Celebrating and Honoring Women
International Women’s Day 2022 – “Gender equality today for a sustainable tomorrow”
March 8, 2022
By Staff
As we celebrate International Women’s Day (March 8), recognizing the social, economic, cultural, and political achievements of women – strides made recently have elevated women to new heights, but a Rutgers University‒Camden scholar says there is a long way to go to overcome gender equality hurdles.
Started in 1911, the mission of International Women’s Day aims to create a gender-equal world, celebrate women’s achievements, and increase visibility, while calling out inequality.
But, how can you be equal if you aren’t paid equally? It’s an accepted fact that women earn approximately 82 cents for each dollar men earn for similar work. But there’s more to the conundrum than just dollars and cents.
“Legal protections that ensure people of all genders are paid fairly and equitably are key to pay parity,” says Joan Maya Mazelis, the Acting Director of the Rutgers‒Camden gender studies program and Associate Professor of Sociology at Rutgers University–Camden.
Nowhere is that more prominently on display than with women’s professional soccer. A settlement with Major League Soccer will close the gender pay gap for United States women professional soccer players. Following a lawsuit over unequal pay U.S. Major League Soccer reached a settlement in February to pay men and women at an equal rate in the future in all tournaments, including the World Cup.
Yet, Mazelis continued, equality extends beyond a persisting pay gap between men and women. Household work and caring for children are more often the responsibility of women, even those who work full-time jobs.
During the COVID-19 pandemic, women working from home were also handling day-to-day scheduling, schooling, and making family health decisions, which can add to an already stressful situation, and result in burnout. When offices began to reopen to in-person work, many women—the ones in charge of caring for children—were unable to find access to child care. That left women unable to return to work, regardless of how equally they were or were not paid.
Mazelis says women have internalized these notions about their obligations as mothers, and have found these ideas validated by economic realities. “Center-based child care has long been prohibitively expensive, leading some parents—usually mothers—to leave the workforce as a result. During the pandemic, when childcare is unavailable as it has been for many families it has been women who’ve juggled work responsibilities and parenting to care for their children. And it’s women who too often feel like failures when they can’t do it all.”

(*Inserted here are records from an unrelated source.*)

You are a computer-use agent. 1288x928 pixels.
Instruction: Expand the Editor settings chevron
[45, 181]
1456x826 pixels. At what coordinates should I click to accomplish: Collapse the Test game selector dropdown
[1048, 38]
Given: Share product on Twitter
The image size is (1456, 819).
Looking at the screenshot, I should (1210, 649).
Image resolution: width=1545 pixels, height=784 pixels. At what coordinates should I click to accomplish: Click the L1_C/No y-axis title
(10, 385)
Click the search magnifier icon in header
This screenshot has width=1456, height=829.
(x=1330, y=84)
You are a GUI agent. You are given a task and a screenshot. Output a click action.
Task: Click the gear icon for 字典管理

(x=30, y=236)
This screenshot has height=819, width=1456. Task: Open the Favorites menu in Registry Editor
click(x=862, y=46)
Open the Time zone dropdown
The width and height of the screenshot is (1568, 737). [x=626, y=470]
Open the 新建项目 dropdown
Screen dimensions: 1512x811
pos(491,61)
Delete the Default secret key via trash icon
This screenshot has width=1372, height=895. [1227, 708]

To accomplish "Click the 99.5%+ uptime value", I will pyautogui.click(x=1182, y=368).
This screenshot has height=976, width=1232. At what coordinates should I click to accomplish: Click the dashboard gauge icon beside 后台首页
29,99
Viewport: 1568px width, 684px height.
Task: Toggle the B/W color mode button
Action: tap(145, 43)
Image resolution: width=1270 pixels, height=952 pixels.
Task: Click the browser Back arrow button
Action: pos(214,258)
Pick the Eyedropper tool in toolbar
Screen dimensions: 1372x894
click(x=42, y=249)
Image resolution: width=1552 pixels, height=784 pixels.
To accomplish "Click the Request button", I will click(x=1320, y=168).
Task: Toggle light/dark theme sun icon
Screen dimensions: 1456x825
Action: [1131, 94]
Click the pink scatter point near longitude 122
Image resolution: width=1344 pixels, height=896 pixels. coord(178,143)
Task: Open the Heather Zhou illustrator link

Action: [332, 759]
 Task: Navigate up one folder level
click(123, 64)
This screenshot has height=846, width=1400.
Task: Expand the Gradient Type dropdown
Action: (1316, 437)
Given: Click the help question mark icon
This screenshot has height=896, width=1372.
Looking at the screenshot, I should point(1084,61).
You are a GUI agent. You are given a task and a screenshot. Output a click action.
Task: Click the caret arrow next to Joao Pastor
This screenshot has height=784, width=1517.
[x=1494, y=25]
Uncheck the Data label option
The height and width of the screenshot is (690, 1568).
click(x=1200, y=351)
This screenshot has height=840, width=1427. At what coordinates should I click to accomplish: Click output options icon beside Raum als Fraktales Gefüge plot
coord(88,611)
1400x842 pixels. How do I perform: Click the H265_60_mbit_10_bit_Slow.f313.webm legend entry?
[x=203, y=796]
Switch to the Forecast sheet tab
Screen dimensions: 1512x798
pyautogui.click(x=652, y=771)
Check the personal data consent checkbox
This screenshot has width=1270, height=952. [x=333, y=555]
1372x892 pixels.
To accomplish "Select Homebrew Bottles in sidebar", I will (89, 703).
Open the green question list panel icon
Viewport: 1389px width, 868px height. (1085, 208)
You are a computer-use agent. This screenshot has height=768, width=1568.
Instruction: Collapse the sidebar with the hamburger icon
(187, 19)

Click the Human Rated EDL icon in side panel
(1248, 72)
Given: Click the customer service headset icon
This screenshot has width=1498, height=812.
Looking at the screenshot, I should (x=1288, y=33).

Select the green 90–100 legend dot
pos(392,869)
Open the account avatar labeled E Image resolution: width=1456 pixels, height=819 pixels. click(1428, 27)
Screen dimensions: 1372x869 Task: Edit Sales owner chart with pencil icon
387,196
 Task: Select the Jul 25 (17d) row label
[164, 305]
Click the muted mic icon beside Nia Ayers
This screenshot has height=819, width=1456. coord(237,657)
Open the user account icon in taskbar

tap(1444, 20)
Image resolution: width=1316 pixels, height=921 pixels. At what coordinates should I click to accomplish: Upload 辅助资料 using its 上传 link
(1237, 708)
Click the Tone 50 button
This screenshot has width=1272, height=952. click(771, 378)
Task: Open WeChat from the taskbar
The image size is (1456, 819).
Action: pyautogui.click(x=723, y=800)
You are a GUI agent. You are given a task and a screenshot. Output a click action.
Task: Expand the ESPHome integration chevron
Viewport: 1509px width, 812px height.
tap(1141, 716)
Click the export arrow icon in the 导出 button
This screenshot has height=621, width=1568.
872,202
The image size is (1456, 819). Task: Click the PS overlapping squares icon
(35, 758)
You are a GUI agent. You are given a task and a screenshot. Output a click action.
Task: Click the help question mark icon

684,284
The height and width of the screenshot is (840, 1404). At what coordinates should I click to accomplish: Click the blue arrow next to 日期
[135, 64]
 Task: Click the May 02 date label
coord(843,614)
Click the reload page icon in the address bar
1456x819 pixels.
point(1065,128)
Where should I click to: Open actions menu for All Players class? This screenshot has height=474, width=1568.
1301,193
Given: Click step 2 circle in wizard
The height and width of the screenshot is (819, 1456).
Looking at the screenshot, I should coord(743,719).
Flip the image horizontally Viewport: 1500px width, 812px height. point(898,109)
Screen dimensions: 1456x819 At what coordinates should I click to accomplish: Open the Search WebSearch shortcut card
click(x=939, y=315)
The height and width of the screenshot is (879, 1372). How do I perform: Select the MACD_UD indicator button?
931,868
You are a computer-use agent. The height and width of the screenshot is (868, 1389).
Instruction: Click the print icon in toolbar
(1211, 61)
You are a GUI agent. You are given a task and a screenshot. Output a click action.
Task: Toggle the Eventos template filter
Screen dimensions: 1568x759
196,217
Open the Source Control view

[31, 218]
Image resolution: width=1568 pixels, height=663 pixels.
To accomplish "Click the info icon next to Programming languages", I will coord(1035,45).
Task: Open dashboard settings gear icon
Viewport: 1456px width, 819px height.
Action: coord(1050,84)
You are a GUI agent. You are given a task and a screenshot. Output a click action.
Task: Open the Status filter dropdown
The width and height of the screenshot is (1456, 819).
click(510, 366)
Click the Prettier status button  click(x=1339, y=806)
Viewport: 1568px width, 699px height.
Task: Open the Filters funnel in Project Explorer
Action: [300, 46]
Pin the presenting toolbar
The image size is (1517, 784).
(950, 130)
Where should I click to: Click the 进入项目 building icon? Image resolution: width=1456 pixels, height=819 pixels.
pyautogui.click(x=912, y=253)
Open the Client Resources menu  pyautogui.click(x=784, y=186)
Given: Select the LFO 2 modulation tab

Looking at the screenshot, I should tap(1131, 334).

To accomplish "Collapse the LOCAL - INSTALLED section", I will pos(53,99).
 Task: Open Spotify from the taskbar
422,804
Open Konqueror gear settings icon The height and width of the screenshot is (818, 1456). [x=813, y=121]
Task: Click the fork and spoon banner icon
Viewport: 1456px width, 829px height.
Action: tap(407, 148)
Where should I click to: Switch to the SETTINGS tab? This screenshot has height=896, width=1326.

“U.S. society doesn’t value child care, a fact rooted in deeply entrenched sexism and racism,” says Mazelis. “Americans tend to resist the notion of universal child care provided outside of the family unit, and inside the family unit. It’s mothers who people expect to provide care for their children. The reasoning centers in part on moral arguments and gendered expectations of what mothers should do.”
Mazelis said that if men took on more child care duties, it would ease the burden. She says that if employers normalized taking paternity leave and allowed taking time off to pick up a sick child, or taking a child to an appointment, it would encourage more men to participate in childcare. As it is now, women bear the brunt of this responsibility, which has no bearing on equal pay. It’s about equity and parity in a much broader sense.
Mazelis pointed out that treating both parents equally, and expecting them to live up to the responsibilities of parenthood equally, would go a long way towards creating true equity in the workplace.